Finally, Plaintiff alleges that Defendant was coerced into enforcing the federal vaccine mandate to secure federal funding, specifically Medicare and Medicaid. The mere receipt of federal funds however does not suffice to transform a private entity into a state actor. See Rockwell v. Cape Cod Hosp., 26 F.3d 254, 258 (1st Cir. 1994); McEntee v. Beth Israel Lahey Health, Inc., 685 F.Supp.3d 43 (D.Mass. 2023) (finding receipt of federal funds such as Medicare and Medicaid insufficient to establish private hospital as state actor).

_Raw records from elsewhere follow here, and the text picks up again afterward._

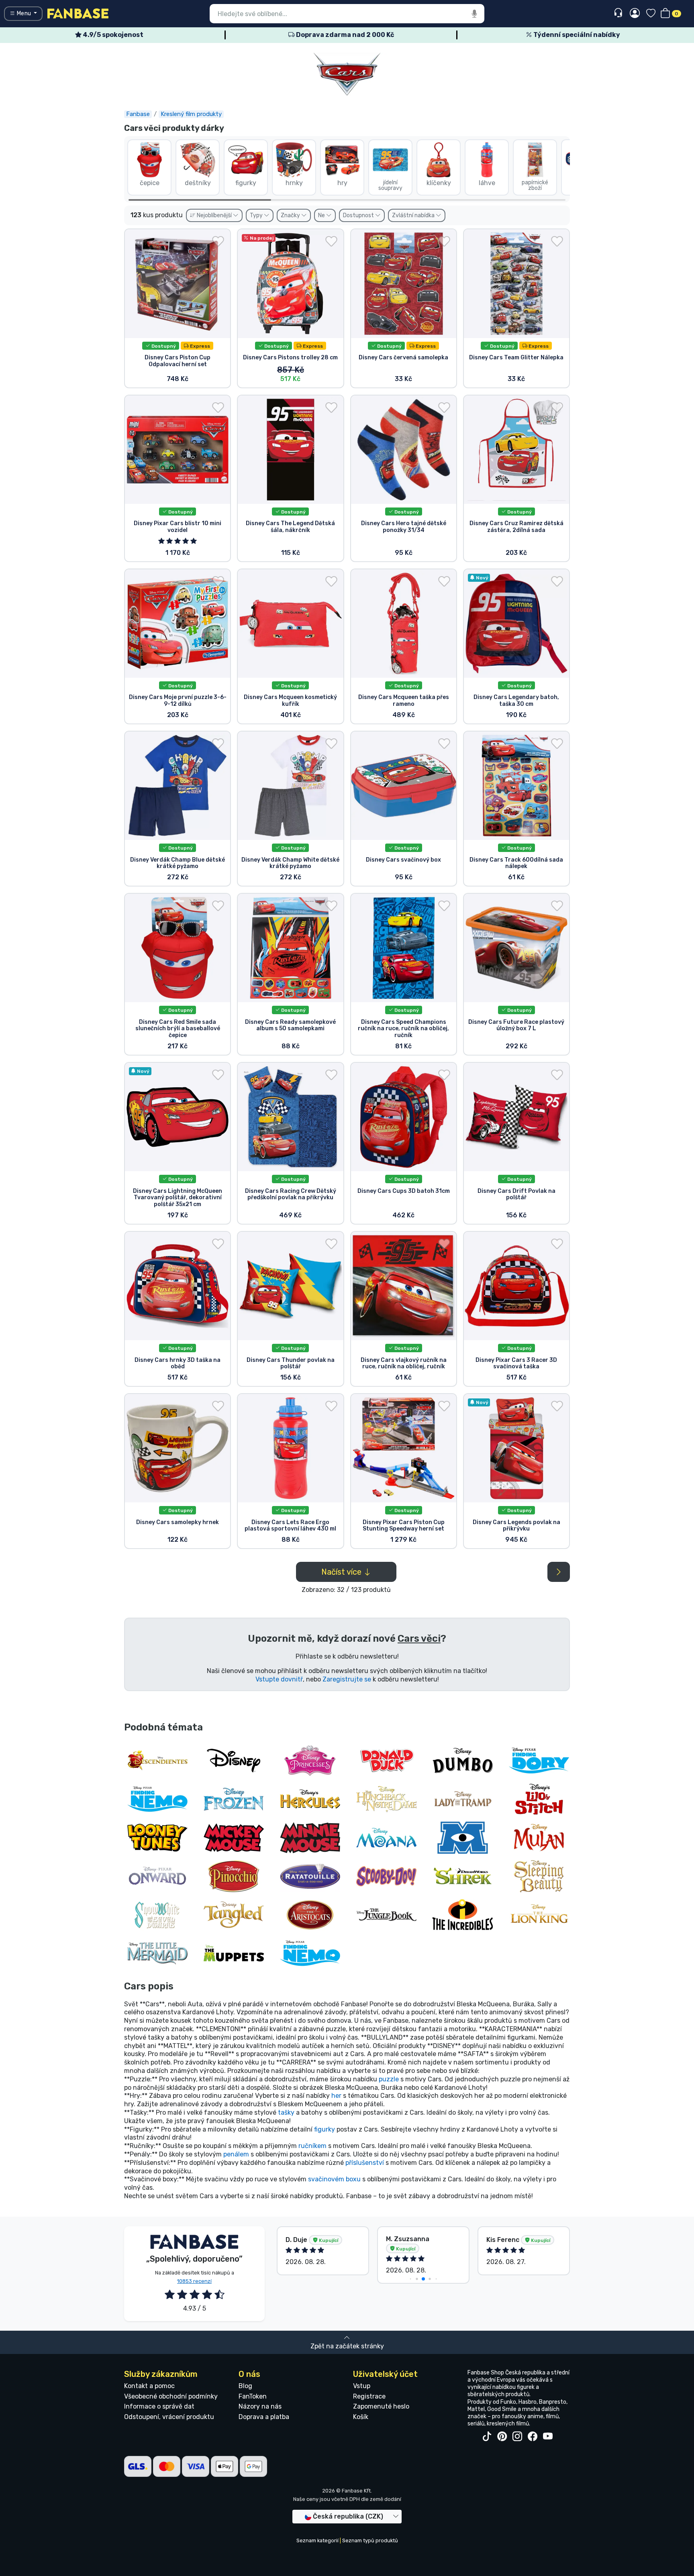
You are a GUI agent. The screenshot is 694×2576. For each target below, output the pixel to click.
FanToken (253, 2396)
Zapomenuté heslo (381, 2406)
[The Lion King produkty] (539, 1914)
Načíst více (342, 1572)
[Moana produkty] (386, 1837)
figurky (245, 183)
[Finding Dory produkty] (539, 1760)
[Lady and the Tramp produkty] (462, 1798)
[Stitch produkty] (539, 1798)
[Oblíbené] (651, 14)
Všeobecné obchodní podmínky (171, 2396)
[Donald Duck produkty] (386, 1760)
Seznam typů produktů (370, 2540)
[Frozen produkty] (233, 1798)
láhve (487, 183)
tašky (286, 2112)
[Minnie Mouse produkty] (310, 1837)
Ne (322, 215)
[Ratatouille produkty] (310, 1875)
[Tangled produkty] (233, 1914)
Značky (291, 215)
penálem (236, 2154)
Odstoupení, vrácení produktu (169, 2417)
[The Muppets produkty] (233, 1952)
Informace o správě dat (159, 2406)
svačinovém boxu (334, 2179)
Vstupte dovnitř (279, 1679)
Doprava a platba (264, 2417)
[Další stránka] (558, 1572)
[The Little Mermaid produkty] (157, 1952)
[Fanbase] (77, 13)
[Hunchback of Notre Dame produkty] (386, 1798)
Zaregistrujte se (347, 1679)
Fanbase (138, 114)
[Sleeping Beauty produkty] (539, 1875)
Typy (257, 215)
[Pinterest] (502, 2436)
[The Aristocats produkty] (310, 1914)
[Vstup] (634, 13)
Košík (360, 2417)
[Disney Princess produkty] (310, 1760)
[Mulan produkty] (539, 1837)
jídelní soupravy (390, 185)
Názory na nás (260, 2406)
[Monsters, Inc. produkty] (462, 1837)
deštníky (198, 183)
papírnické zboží (535, 185)
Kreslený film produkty (191, 114)
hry (342, 183)
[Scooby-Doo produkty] (386, 1875)
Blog (245, 2386)
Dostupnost (359, 215)
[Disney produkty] (233, 1760)
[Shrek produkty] (462, 1875)
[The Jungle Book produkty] (386, 1914)
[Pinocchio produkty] (233, 1875)
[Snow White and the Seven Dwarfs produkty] (157, 1914)
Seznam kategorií (317, 2540)
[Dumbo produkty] (462, 1760)
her (336, 2095)
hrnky (294, 183)
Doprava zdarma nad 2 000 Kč (344, 35)
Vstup (361, 2386)
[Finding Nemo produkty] (157, 1798)
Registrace (369, 2396)
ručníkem (312, 2146)
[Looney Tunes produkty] (157, 1837)
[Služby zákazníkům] (619, 13)
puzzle (389, 2079)
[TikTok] (487, 2436)
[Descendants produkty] (157, 1760)
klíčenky (439, 183)
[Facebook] (532, 2436)
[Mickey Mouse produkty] (233, 1837)
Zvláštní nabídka (414, 215)
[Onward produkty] (157, 1875)
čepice (149, 183)
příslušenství (364, 2162)
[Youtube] (548, 2436)
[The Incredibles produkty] (462, 1914)
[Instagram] (517, 2436)
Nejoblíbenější (214, 215)
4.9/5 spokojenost (112, 35)
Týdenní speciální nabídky (576, 35)
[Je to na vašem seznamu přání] (218, 241)
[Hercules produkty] (310, 1798)
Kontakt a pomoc (149, 2386)
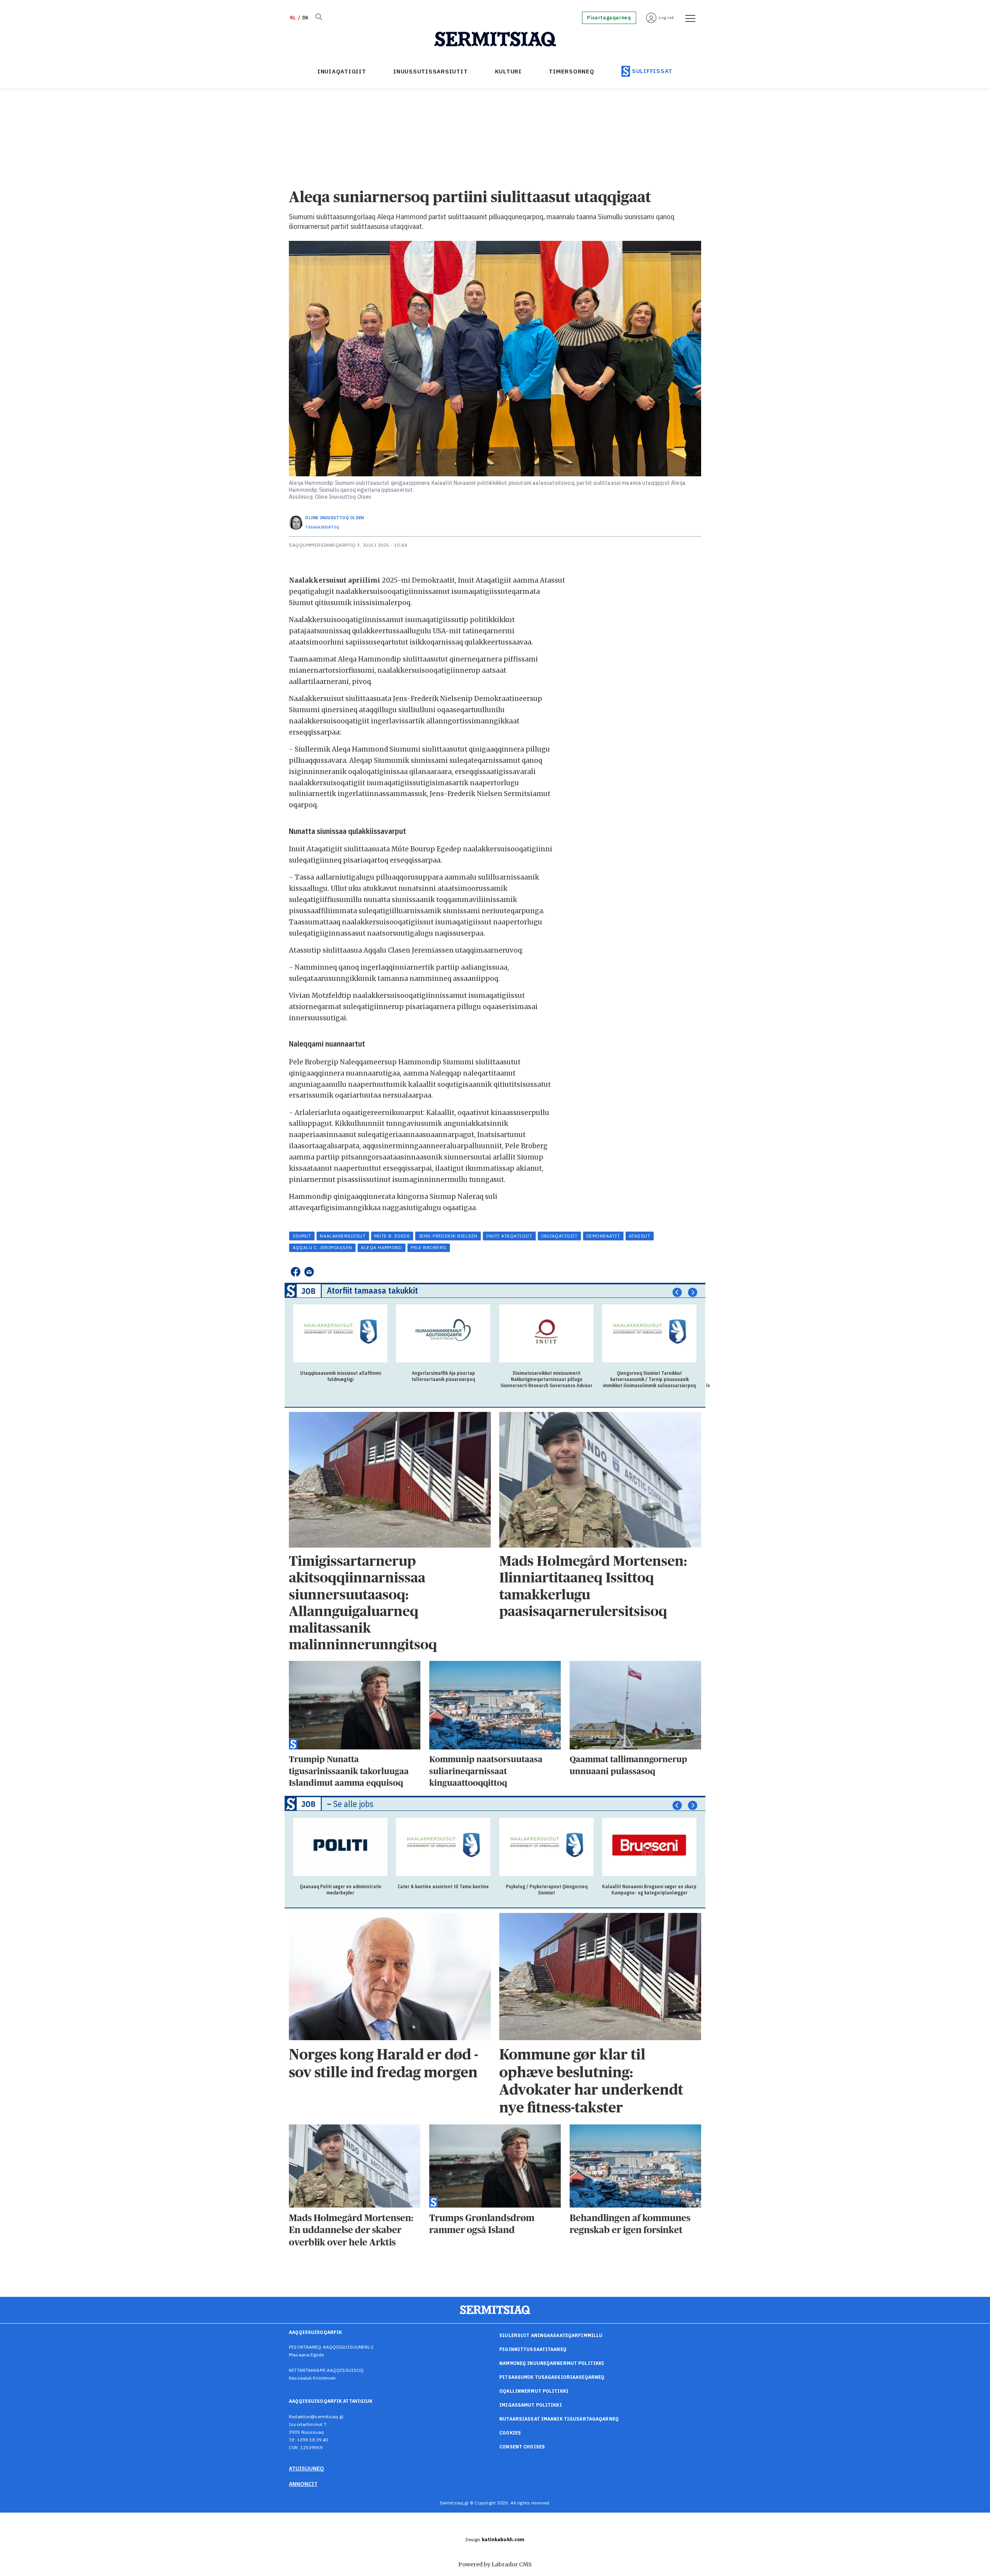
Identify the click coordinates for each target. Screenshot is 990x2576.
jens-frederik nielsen (448, 1236)
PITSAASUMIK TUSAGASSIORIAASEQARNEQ (551, 2377)
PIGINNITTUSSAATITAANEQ (533, 2349)
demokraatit (603, 1236)
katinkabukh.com (503, 2539)
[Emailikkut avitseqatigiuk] (309, 1271)
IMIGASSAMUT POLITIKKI (530, 2405)
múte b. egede (392, 1236)
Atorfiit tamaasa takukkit (372, 1290)
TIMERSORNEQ (571, 71)
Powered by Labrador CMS (495, 2564)
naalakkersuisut (342, 1236)
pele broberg (429, 1247)
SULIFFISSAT (652, 71)
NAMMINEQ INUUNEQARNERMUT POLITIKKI (551, 2363)
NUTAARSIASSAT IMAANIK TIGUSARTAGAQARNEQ (559, 2419)
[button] (677, 1292)
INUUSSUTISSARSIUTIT (430, 71)
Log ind (666, 17)
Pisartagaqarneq (609, 17)
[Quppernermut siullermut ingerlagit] (495, 39)
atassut (639, 1236)
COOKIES (510, 2433)
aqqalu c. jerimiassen (322, 1247)
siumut (302, 1236)
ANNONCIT (303, 2484)
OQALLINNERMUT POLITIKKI (533, 2391)
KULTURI (508, 71)
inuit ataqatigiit (509, 1236)
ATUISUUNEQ (306, 2468)
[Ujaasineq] (319, 18)
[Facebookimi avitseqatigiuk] (295, 1271)
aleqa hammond (381, 1247)
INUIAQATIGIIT (341, 71)
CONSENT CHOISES (522, 2447)
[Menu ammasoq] (687, 18)
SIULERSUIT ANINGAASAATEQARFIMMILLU (551, 2335)
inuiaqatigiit (559, 1236)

The Court recognizes Plaintiff's observation that the Title VII and Chapter 151(b) claims were not dismissed under McEntee, 685 F.Supp.3d 43. However, this case is cited solely as precedent for dismissing Plaintiff's constitutional claims, consistent with the judgments rendered in McEntee. Concerning the dispute over counsel's involvement in Bush v. Wang Center for Performing Arts, Inc., 2022 WL 17812937 (D.Mass. Oct. 31, 2022), the Court finds this matter irrelevant to the present case.

Accordingly, because Plaintiff fails to allege plausible facts to establish that Defendant is a state actor, the motion for judgment on the pleadings is granted as to Counts II and III.

V. CONCLUSION

For the foregoing reasons, the motion for judgment on the pleadings as to all three counts is GRANTED as to Counts II and III and DENIED as to Count I.

SO ORDERED.


Summaries of

Williams v. Umass Mem'l Health All.-Clinton Hosp.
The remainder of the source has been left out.